Events / 6th Annual Bioindustrial Meeting: November 22-25, 2015 / Conference Abstracts / Track 3: Growing the Bioeconomy / Ethanol Production from Hybrid Poplar in Canada: A General Equilibrium Analysis

Ethanol Production from Hybrid Poplar in Canada: A General Equilibrium Analysis

Hawley Campbell, James Rude, Marty K. Luckert, Vic Adamowicz.
Department of Resource Economics and Environmental Sociology, University of Alberta, Edmonton, Alberta, Canada.

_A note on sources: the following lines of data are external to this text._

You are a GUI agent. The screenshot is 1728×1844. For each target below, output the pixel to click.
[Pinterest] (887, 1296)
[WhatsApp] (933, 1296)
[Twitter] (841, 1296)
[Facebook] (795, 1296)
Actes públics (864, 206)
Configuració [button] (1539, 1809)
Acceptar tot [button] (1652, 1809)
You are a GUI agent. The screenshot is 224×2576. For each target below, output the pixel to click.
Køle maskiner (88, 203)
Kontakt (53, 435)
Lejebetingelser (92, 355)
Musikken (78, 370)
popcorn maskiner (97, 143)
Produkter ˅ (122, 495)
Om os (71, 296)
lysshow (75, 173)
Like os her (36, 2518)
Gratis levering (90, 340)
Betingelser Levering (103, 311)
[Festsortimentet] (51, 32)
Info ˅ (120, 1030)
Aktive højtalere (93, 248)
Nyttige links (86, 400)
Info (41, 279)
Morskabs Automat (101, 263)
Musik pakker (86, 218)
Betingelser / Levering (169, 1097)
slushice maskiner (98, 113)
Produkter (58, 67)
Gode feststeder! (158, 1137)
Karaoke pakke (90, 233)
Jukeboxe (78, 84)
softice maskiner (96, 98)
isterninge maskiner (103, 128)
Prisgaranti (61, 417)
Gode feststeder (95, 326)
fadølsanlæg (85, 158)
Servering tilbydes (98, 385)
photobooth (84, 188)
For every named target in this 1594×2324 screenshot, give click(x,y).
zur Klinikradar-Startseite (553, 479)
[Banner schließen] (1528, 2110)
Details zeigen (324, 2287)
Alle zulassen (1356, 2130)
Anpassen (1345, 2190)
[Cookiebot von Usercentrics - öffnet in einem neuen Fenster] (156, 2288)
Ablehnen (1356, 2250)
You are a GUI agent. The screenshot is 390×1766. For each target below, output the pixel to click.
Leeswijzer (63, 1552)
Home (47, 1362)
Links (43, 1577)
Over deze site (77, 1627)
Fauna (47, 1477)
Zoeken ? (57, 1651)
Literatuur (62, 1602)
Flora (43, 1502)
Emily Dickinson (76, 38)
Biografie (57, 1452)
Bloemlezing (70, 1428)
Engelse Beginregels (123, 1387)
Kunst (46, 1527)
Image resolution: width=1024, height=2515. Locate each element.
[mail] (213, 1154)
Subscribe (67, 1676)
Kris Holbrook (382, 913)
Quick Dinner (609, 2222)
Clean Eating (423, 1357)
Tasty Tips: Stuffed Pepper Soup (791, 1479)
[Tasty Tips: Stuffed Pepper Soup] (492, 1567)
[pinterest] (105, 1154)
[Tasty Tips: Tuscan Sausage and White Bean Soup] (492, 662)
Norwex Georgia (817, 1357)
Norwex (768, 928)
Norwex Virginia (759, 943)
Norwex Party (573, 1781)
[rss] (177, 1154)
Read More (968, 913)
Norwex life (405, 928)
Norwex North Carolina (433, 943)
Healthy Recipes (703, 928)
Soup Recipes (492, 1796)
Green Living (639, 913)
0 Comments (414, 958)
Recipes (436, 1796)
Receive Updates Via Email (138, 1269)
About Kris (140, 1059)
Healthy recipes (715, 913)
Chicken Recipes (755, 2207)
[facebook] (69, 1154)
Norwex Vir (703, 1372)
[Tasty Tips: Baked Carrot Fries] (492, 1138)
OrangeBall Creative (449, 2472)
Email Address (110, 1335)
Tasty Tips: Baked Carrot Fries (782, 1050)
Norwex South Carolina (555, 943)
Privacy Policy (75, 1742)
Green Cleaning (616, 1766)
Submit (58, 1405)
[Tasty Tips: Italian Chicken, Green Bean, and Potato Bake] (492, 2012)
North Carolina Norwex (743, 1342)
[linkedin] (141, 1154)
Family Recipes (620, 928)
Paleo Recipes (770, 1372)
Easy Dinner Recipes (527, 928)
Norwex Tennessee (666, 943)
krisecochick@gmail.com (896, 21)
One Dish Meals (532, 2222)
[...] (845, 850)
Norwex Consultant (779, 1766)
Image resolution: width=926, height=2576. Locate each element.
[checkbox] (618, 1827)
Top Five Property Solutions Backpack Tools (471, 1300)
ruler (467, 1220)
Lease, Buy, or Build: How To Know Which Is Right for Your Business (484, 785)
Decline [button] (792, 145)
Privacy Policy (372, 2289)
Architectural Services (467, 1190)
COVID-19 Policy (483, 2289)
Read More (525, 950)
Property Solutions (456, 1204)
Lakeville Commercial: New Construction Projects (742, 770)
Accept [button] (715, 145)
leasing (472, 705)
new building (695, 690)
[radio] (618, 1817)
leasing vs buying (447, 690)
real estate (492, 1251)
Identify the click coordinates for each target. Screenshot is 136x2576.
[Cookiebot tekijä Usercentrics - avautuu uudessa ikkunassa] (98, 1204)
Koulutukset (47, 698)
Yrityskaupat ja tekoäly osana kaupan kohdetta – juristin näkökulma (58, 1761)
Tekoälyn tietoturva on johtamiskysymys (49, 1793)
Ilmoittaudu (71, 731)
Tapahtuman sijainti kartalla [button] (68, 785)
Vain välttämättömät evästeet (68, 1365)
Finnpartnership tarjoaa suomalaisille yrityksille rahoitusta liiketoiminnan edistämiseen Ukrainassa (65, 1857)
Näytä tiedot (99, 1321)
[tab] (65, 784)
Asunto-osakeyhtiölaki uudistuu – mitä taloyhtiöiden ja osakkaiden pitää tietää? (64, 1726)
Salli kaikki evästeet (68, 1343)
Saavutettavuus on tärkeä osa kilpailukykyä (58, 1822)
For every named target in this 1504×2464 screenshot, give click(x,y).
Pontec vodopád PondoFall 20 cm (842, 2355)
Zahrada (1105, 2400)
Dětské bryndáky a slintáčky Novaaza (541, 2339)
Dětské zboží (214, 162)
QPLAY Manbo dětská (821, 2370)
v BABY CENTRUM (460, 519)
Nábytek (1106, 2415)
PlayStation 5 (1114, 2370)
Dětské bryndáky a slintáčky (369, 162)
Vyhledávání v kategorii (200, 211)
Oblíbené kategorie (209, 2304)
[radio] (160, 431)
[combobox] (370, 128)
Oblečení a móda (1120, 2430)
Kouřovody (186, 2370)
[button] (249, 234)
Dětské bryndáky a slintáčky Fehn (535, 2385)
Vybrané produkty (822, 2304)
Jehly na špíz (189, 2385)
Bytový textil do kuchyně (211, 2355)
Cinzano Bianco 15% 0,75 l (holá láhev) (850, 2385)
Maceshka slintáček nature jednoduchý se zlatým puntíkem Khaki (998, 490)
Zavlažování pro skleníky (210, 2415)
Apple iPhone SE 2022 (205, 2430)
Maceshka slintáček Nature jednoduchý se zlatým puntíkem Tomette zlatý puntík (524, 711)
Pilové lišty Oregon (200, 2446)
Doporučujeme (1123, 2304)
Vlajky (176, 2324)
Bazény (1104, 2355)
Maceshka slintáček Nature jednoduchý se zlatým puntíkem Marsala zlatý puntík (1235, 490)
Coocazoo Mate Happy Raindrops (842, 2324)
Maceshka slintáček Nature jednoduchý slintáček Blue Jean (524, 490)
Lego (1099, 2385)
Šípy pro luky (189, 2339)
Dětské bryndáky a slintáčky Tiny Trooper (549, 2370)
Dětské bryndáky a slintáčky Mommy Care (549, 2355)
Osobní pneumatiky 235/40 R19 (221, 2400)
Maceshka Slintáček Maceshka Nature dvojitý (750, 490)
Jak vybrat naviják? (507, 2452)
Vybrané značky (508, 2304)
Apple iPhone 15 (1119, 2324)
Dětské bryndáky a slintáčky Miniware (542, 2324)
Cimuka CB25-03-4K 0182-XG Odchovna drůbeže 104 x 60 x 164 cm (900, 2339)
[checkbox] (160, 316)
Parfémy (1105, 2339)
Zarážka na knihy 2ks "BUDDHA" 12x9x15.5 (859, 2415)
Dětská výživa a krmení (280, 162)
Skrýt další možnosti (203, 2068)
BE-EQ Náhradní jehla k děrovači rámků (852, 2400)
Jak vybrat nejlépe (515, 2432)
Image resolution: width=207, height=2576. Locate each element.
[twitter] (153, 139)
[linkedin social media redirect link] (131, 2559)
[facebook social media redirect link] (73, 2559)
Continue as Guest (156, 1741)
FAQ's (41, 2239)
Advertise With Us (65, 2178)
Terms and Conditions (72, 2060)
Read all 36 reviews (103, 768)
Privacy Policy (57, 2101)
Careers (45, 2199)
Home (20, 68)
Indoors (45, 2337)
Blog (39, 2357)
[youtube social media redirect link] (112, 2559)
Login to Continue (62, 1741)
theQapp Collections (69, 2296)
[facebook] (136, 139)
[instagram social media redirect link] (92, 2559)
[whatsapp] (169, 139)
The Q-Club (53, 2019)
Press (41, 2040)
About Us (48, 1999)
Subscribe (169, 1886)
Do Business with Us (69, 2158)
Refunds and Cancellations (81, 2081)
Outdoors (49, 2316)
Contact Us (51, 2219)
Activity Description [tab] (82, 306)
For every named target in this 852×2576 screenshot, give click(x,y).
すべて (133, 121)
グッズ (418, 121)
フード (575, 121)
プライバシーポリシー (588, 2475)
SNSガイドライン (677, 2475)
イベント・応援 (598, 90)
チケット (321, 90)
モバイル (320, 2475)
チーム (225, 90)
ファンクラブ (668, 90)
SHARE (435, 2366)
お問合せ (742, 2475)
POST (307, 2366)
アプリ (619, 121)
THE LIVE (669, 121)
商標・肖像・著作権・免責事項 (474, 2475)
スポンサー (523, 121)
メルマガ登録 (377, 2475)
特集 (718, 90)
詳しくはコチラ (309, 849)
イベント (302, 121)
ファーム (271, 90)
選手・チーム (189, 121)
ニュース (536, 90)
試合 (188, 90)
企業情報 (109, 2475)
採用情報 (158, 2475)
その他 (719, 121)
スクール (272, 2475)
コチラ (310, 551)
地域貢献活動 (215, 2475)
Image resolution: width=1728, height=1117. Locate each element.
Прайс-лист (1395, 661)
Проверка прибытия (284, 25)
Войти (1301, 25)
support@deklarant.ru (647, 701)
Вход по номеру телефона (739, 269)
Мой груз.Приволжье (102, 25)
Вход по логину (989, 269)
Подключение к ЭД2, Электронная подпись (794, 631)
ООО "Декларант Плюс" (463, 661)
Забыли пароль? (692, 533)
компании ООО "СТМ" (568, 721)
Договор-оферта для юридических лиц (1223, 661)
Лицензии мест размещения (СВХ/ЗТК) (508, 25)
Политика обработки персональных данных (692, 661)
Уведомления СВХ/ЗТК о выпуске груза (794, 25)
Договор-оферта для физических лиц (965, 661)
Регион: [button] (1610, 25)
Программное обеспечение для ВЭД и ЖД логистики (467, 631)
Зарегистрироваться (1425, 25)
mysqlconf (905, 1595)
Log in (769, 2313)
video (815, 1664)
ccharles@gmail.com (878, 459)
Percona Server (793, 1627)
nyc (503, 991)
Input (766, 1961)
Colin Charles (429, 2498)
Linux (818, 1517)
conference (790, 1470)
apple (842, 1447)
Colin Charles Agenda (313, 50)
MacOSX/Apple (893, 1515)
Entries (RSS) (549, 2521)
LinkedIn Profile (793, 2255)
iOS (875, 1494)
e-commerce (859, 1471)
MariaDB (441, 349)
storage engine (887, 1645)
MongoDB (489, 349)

Ethanol has been promoted in Canada as an alternative to fossil fuels in the transportation sector. Future changes in Canada’s emerging bioeconomy have the potential to cross industry boundaries, such as agricultural and forestry, and lead to inadvertent economic outcomes. As biofuel production technology develops, further production could come from first-generation grain-based feedstocks, or second-generation cellulosic feedstocks. This study evaluates potential economic impacts due to renewable fuel standards that double current ethanol production from first-generation ethanol, versus cellulosic ethanol produced from hybrid poplar feedstock in Canada. We also investigate the effect of current legislation restricting hybrid poplar growth on crown forestland. Finally, we consider impacts from increased crop productivity and oil prices on our simulated economic outcomes. Impacts are investigated in a general equilibrium economic framework. Overall, we find that doubling ethanol production in Canada results in price and output changes between 0 and 10%, with percentages generally higher in agricultural sectors than in forestry. Results further suggest that cellulosic ethanol leads to relatively lower inter-industry price and output impacts compared to first-generation ethanol, due to the availability of marginal land for hybrid poplar production. For both first-generation and cellulosic ethanol, estimated impacts to Canadian net exports can be substantial for some agricultural sectors. We find that the use of coarse grains for increased first-generation ethanol production leads to an approximately 21% decrease in coarse grain net exports, while increased production with cellulosic ethanol has a relatively larger impact on ruminant trade, with net exports decreasing between 27 – 34%. Results also indicate that the subsidy support required to double current ethanol is costly, at around USD 3.00/gallon. Sensitivity analysis suggests that a crop productivity increase leads to relatively larger benefits to first-generation ethanol, while a 100% oil price increase can double Canadian ethanol production, even without further government support.